EcoRI cuts 5'-G^A A T T C-3' (^ marks the cut on each strand)
3'-C T T A A^G-5'
before: 5'- ... G A A T T C ... -3'
3'- ... C T T A A G ... -5'
after (two STICKY ends, each with a single-stranded AATT overhang):
5'- ... G A A T T C ... -3'
3'- ... C T T A A G ... -5'
\____/ \____/
overhang overhang <- complementary, will re-pair
A BLUNT cutter (e.g. SmaI, 5'-CCC^GGG-3') leaves flat ends, no overhang.为什么悬突会让片段「黏」?因为每个被 EcoRI 切出的片段都带着*相同*的悬出 AATT,而 AATT 反平行读起来与自身互补——A 配 T、T 配 A。于是当两个这样的片段飘到一起,它们的悬突会彼此找到对方,按你从双螺旋起就熟知的 A-T / G-C 规则,重新形成碱基配对。这里有一句奠定了一个产业的妙语:一个人类基因和一个细菌质粒,这两个在自然界从未谋面的分子,*只要你用同一种酶把它们都切开*,就会在末端配对、咔哒扣合到一起。悬突是一个通用的接头。平末端也能连接,但没有悬突来引导,它们配对要难得多,这使得黏端连接成为更容易、更有方向性的反应。
从一场战争中偷来的:细菌为何拥有这把剪刀
限制酶不是实验室的发明;生物学家在细菌体内发现它们时它们就已臻于完善,而这名字本身就记录了它们天然的职务。细菌不断受到名为噬菌体的病毒攻击,这些病毒注入自己的 DNA、劫持细胞。细菌的反击之道,是制造一种内切酶,在识别位点处把入侵的病毒 DNA 剁碎——它*限制*了病毒接管细胞的能力。这种酶,确确实实就是一套免疫系统:瞄准外来 DNA 的分子剪刀。
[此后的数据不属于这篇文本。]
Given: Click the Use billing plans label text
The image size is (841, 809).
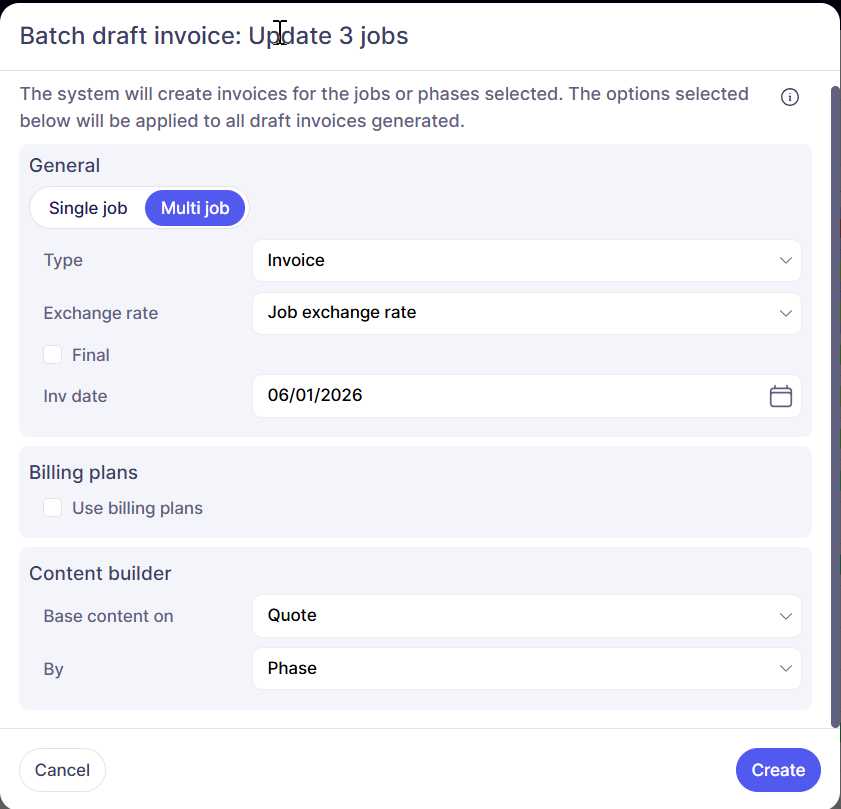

这就引出一个明摆着的危险。细菌*自己*的基因组里,那同一个六字母位点这儿那儿肯定也有——那酶为什么不从内部把宿主撕碎?答案是一段名为限制-修饰系统的精妙分子逻辑。在切割酶之外,细胞还造一种搭档酶,一种甲基转移酶,它识别完全相同的位点,并给它贴上一个小小的化学旗标——往某个碱基上加一个甲基(-CH3)。这正是你早先作为表观遗传工具见过的同一种化学标记,DNA 甲基化;在这里它充当「自我对外来」的标签。细胞给自身 DNA 里每一份该位点的拷贝都加上甲基,而限制酶天生只切*未甲基化*的位点。它自己的基因组佩着一枚友军徽章;刚被注入、尚未做标记的入侵病毒 DNA 则没有——于是只有入侵者挨切。
那管胶水:DNA 连接酶封合接缝
光有剪刀只能造出碎片。要造出新东西,你还必须把碎片接起来,而单凭碱基配对并不是一次真正的连接。当两个黏性末端找到彼此,它们的悬突靠氢键配上对、把片段松松地保持在对位上——但糖-磷酸骨架在两条链上仍是断的,那是两处敞开的缺口、链被截断之处。一丝温热的扰动就会把片段重新摇散。必须有什么东西让骨架重新连续起来。
那东西就是 DNA 连接酶。你在两级之前已经见过这种酶干它的本职工作——在复制过程中把滞后链上的冈崎片段封成一段连续的整体。它在这里做的是完全相同的化学:它催化形成一个磷酸二酯键,即一个片段末端的 3'-OH 与下一个片段开头的 5'-磷酸之间那个强健的共价连接——把骨架焊合封闭。这反应需要消耗能量,由 ATP(或它的近亲)来付账。连接酶一旦封合了两条链,这接合便是永久的:两个片段如今真正成为一个分子,与一条从未被切过的链无从分辨。配对把它们拢住;连接酶为它们完婚。
剪加贴,等于重组 DNA
把剪刀和胶水放进同一支试管,一场静悄悄的革命就此落地。取来一个人类细胞的 DNA 和一个细菌质粒的 DNA;用同一种限制酶把两者都切开,好让每个片段都佩着匹配的黏性末端;把它们混到一起、让悬突配对;再加入连接酶封合接缝。冒出来的,是一个携带着一段人类 DNA、被拼接进细菌 DNA 之中的单一分子——一段在任何生物体内都从未存在过的序列。这就是重组 DNA:由不同来源的片段组装、接成一个连续分子的 DNA。
- 都切开。用同一种限制酶处理来源 DNA(比方说一个人类基因)和载体——一种像质粒那样的克隆载体,使两者都开口成完全相同、互补的黏性末端。
- 混合并退火。把两份切开的 DNA 合到一起;匹配的悬突彼此找到对方、重新形成碱基对,把基因松松地嵌进开口的载体里。
- 用连接酶封合。加入 DNA 连接酶,在两道接缝处铸出磷酸二酯键,把基因永久锁进载体,成为一个连续的重组 DNA 环。
请留意这一步做了什么,以及同样重要的——它*没有*做什么。剪切与连接让你组装出一个新的 DNA 分子,但试管里的单个分子是少到几近于无的量——你无法研究它、测它的序列,也无法用它造出蛋白质。这个重组分子只有被*复制*成数百万份相同的拷贝后才有用,而本篇里的这两件工具并不能复制 DNA。这正是这一级阶梯生来要攀越的悬念:你刚把基因连进去的那个载体,并不是随便的细菌 DNA,而是一种特制的运载工具,一个活细胞会替你把它复制出来。限制酶和连接酶让你*写出*一个重组分子;而后面几篇里的载体、细胞与扩增方法,才是你如何*大批量生产*它的办法。